El Obispo y el Papa: “Una oportunidad hermosa”
El obispo de Santa Rosa, monseñor Luis Martín, se mostró “muy contento” con la visita que hará el Papa León XIV a la Argentina y aseguró que “es una oportunidad hermosa para todos”, más allá de quienes tienen o no fe en el credo católico. “Espero poder acompañar en el mayor recorrido posible”, resaltó sobre el recorrido confirmado por Buenos Aires, Córdoba y Luján entre el 8 y el 11 de noviembre de este año.
“Por supuesto que desde que se conoció la noticia estamos en un estado de mucha alegría. Es algo que no se da todos los días, incluso para quienes no creen o tienen otras religiones porque el mensaje de León XIV abre puertas, abre miradas. Por para todos es importante, desde todos los puntos de vista”, enfatizó Martín en una entrevista con el periodista Daniel Luchelli, en Radio Nacional Santa Rosa.
“Ahora nos toca a hilar fino en cuanto a la organización y todos los detalles. En La Pampa hay mucha gente que tiene hijos estudiando en Buenos Aires o en Córdoba entonces les resultará fácil organizar una visita esos días para que coincida. En nuestro caso vamos a tener que acompañar en la mayor cantidad de recorrido posible, veremos en los encuentros masivos con la gente si nos conviene una ciudad u otra, pero estaremos donde más se pueda. Hay que tener estado físico para eso”, bromeó el obispo.

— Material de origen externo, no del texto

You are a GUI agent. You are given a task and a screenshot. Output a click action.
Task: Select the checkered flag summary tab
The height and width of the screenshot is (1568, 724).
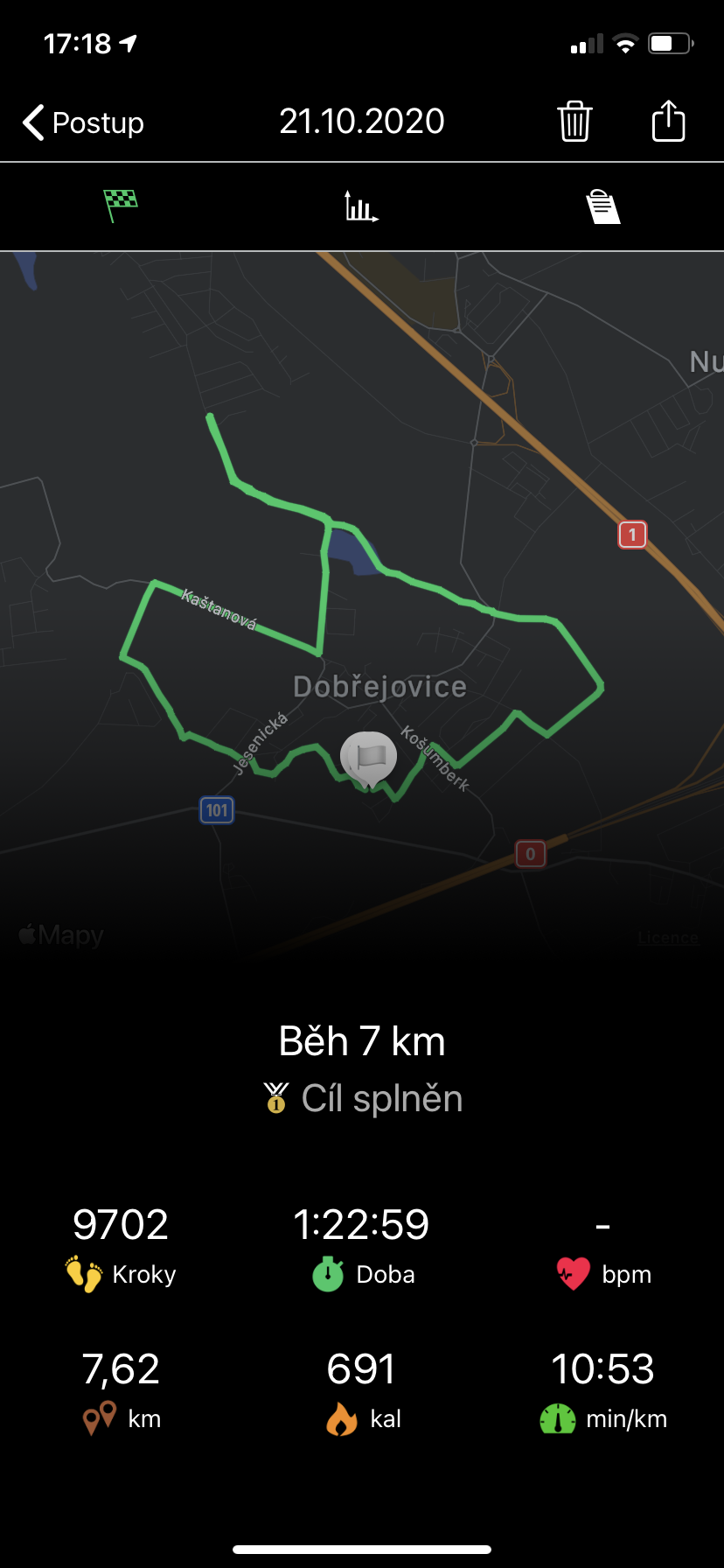click(x=121, y=206)
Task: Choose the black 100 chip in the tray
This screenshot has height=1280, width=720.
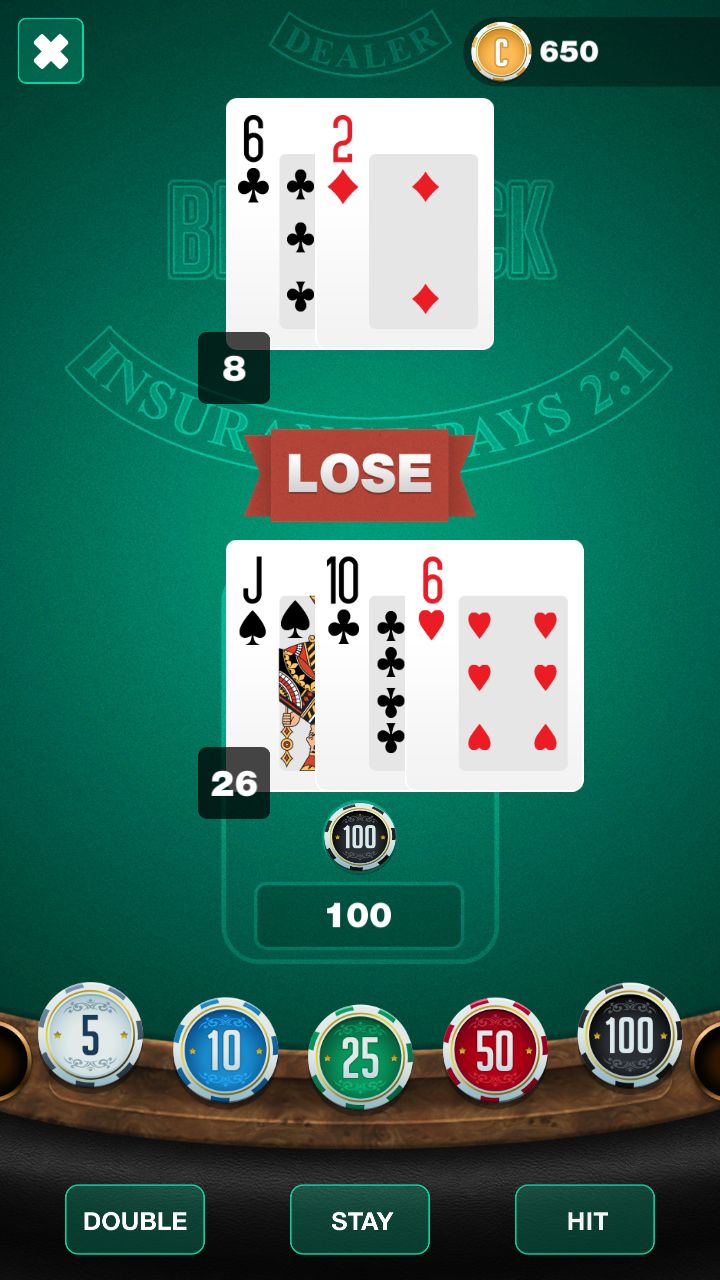Action: [x=629, y=1036]
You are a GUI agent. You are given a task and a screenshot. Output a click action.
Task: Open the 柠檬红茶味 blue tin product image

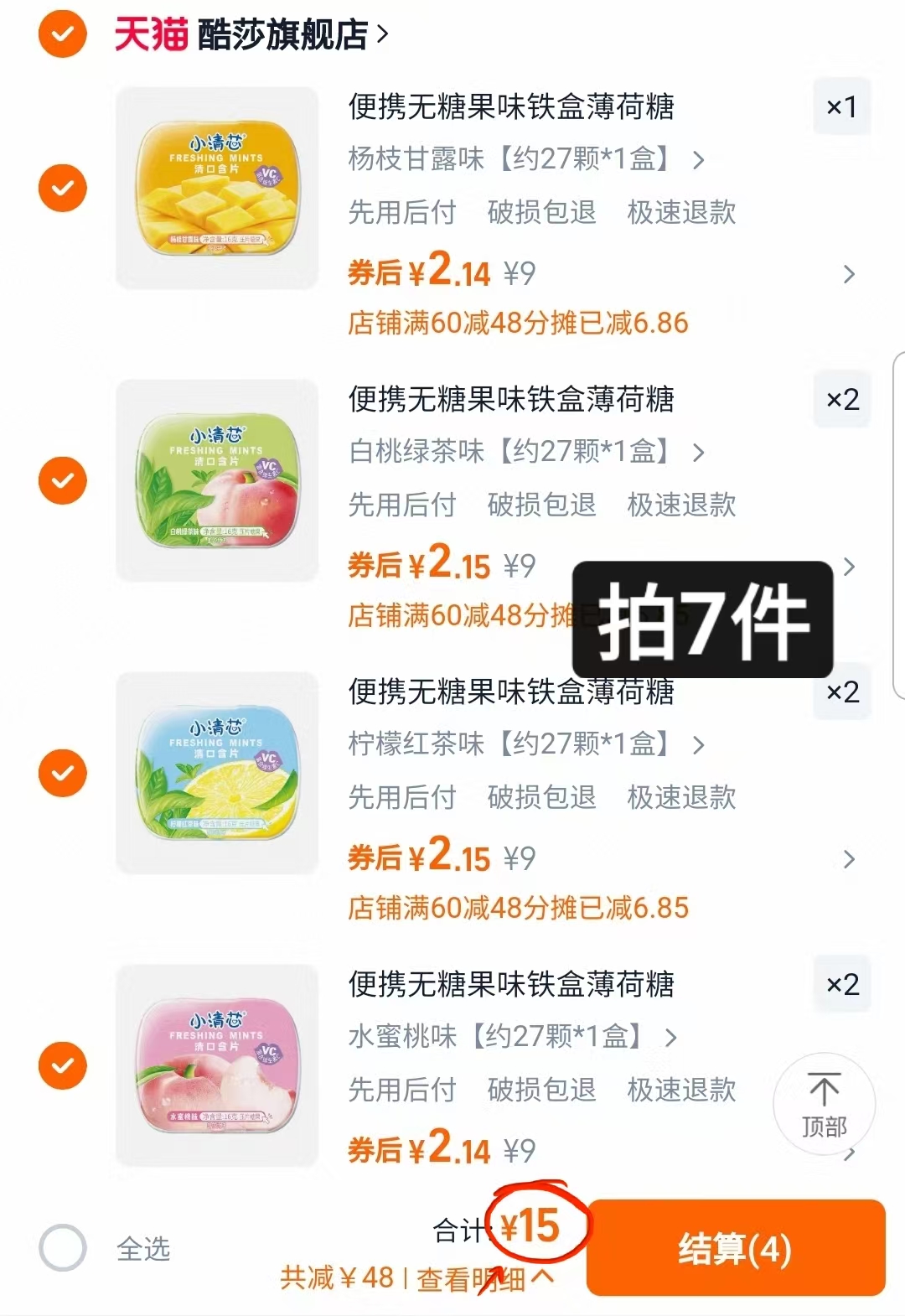tap(216, 773)
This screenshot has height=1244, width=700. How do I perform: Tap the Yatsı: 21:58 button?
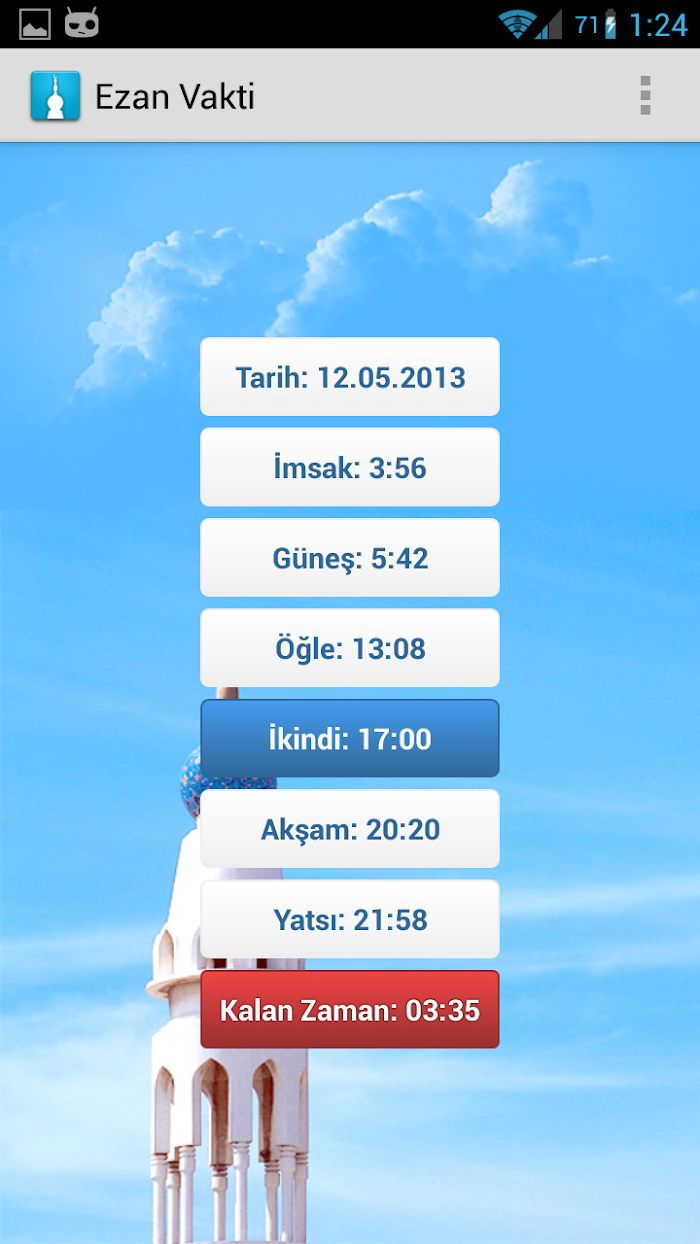click(350, 919)
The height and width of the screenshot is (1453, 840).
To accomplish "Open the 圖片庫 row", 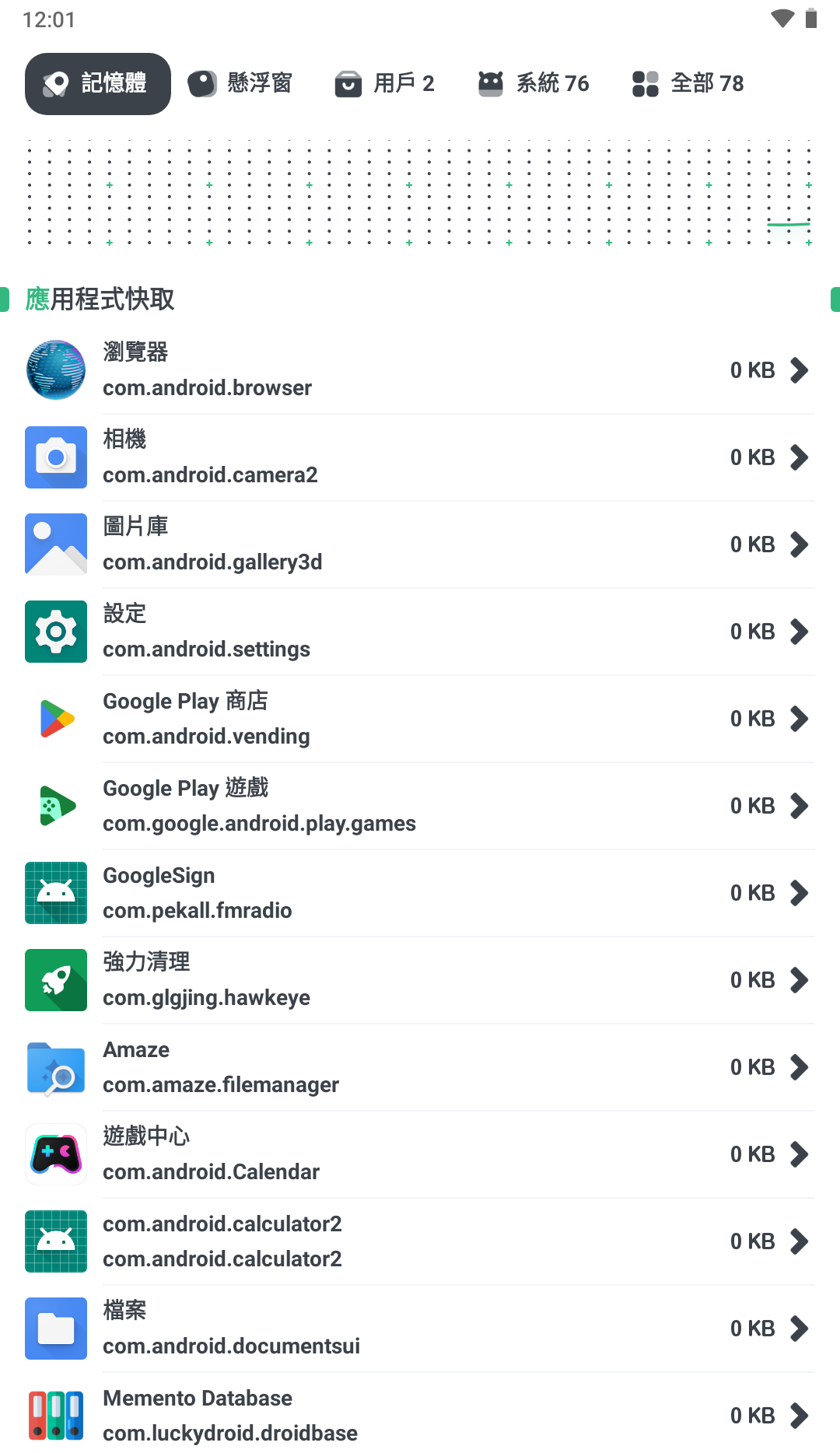I will coord(420,544).

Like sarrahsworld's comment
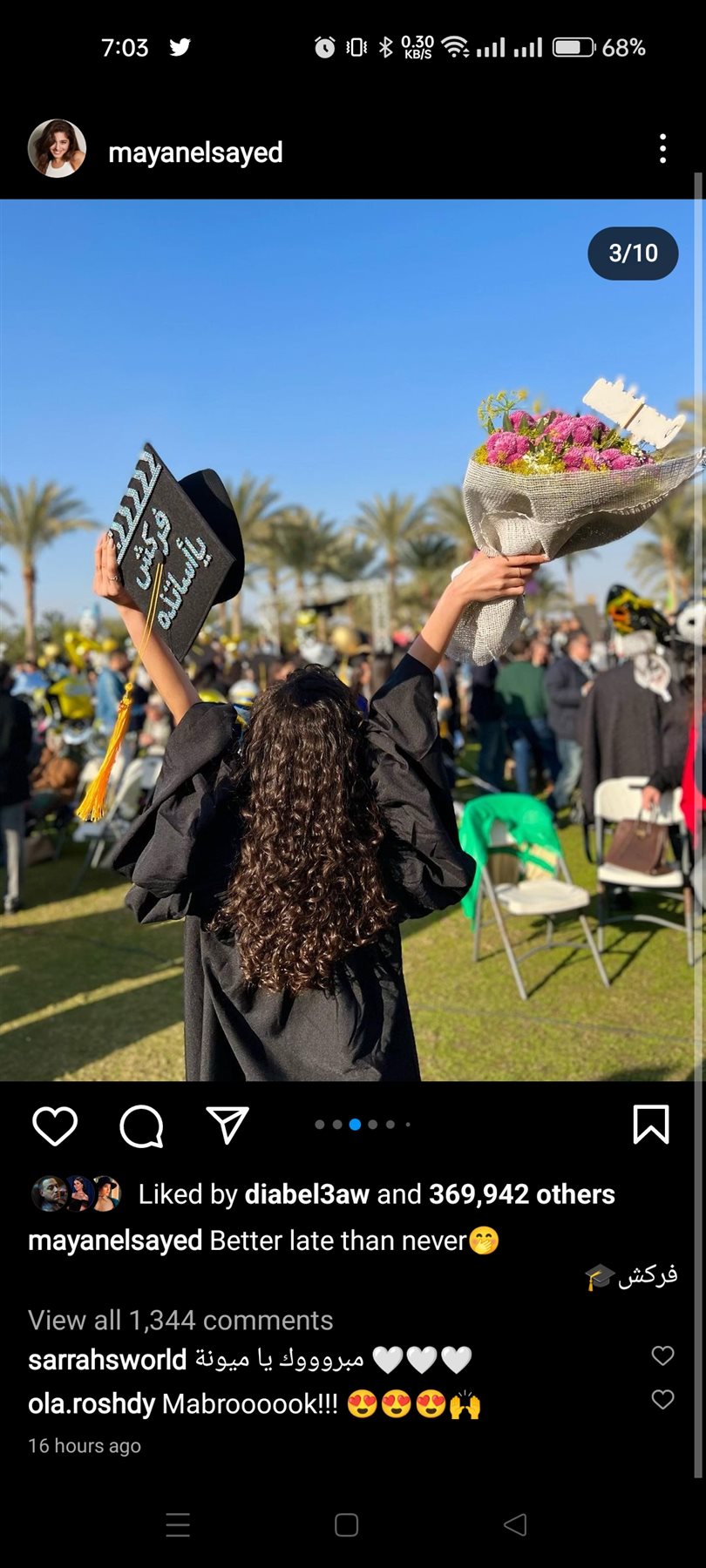coord(662,1355)
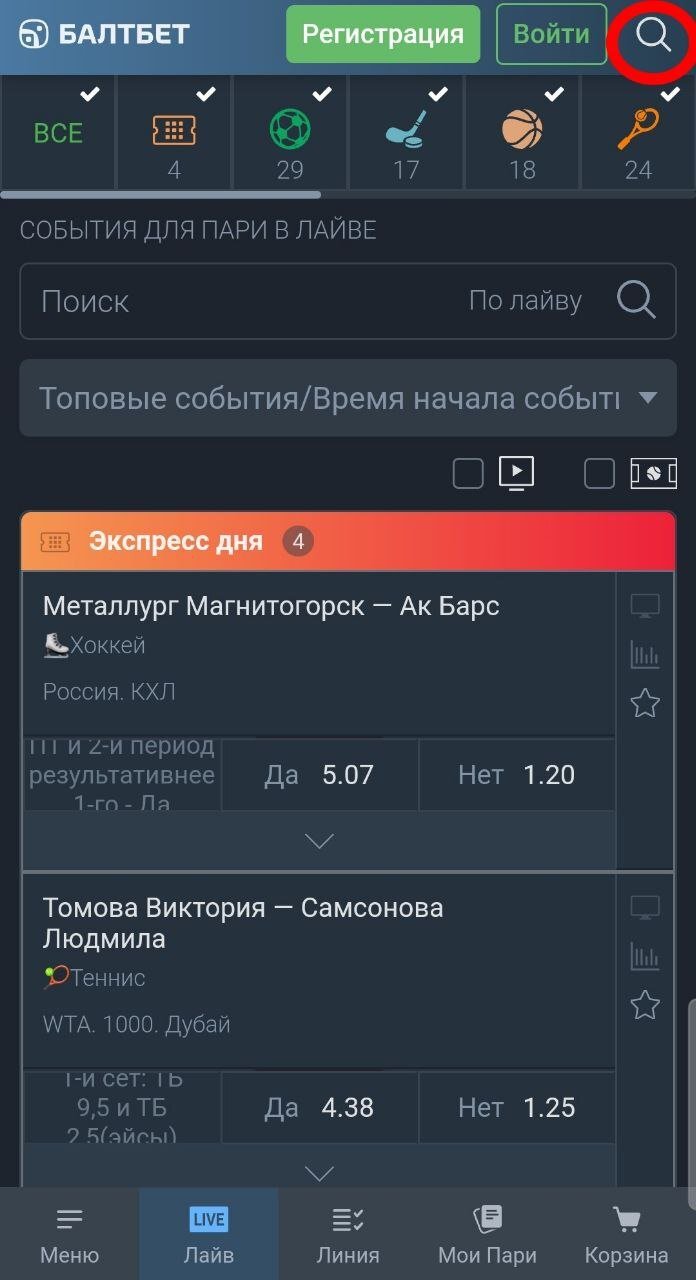The width and height of the screenshot is (696, 1280).
Task: Switch to the Линия tab
Action: [x=348, y=1235]
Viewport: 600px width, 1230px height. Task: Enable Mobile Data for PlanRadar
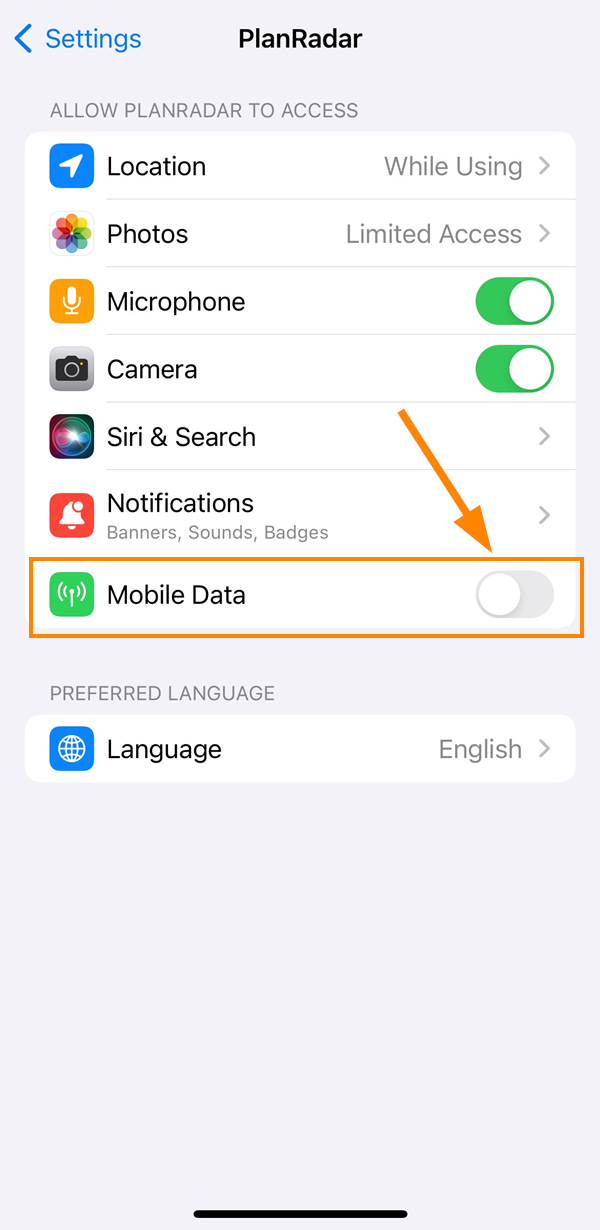point(514,595)
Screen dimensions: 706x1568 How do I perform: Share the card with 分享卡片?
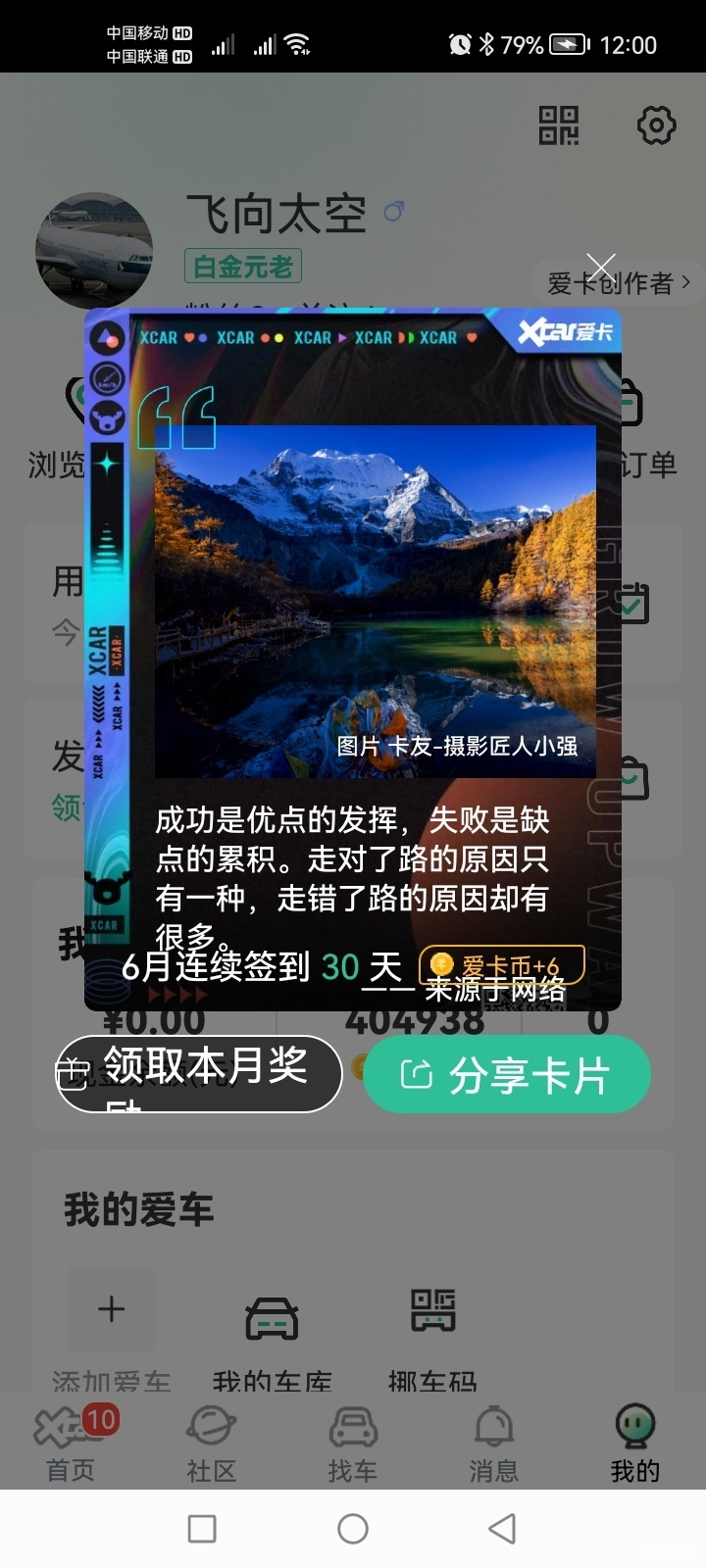pos(507,1075)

Martín dijo que no conoce personalmente a Robert Prevost, nombre original del Papa nacido en Estados Unidos, y pidió que se escuche el mensaje que transmite el sumo Pontífice, la máxima figura de la Iglesia Católica y que fue nombrado en el cargo tras el fallecimiento del argentino Jorge Bergoglio.
“Es muy interesante adentrarnos en su mensaje, hace poco el Papa nos dejó una encíclica preciosa sobre el cuidado de la humanidad en tiempos de la Inteligencia Artificial, justamente en algo que no podemos decir que estemos ajenos, porque es la realidad que nos rodea. Por eso dijo que es una oportunidad hermosa y no es algo que nos ocurra todos los días, recuerdo cuando falleció Juan Pablo II vino una señora llorando a la parroquia, una mujer que no había habitualmente ni era gran creyente, y me dijo ‘estoy muy mal porque yo lo vi al Papa’, y en realidad lo había visto un segundo cuando pasó con el Papamóvil, pero es tan fuerte lo que genera que por eso dijo que no nos privemos de esto. Que nos animemos a algo tan lindo e histórico”.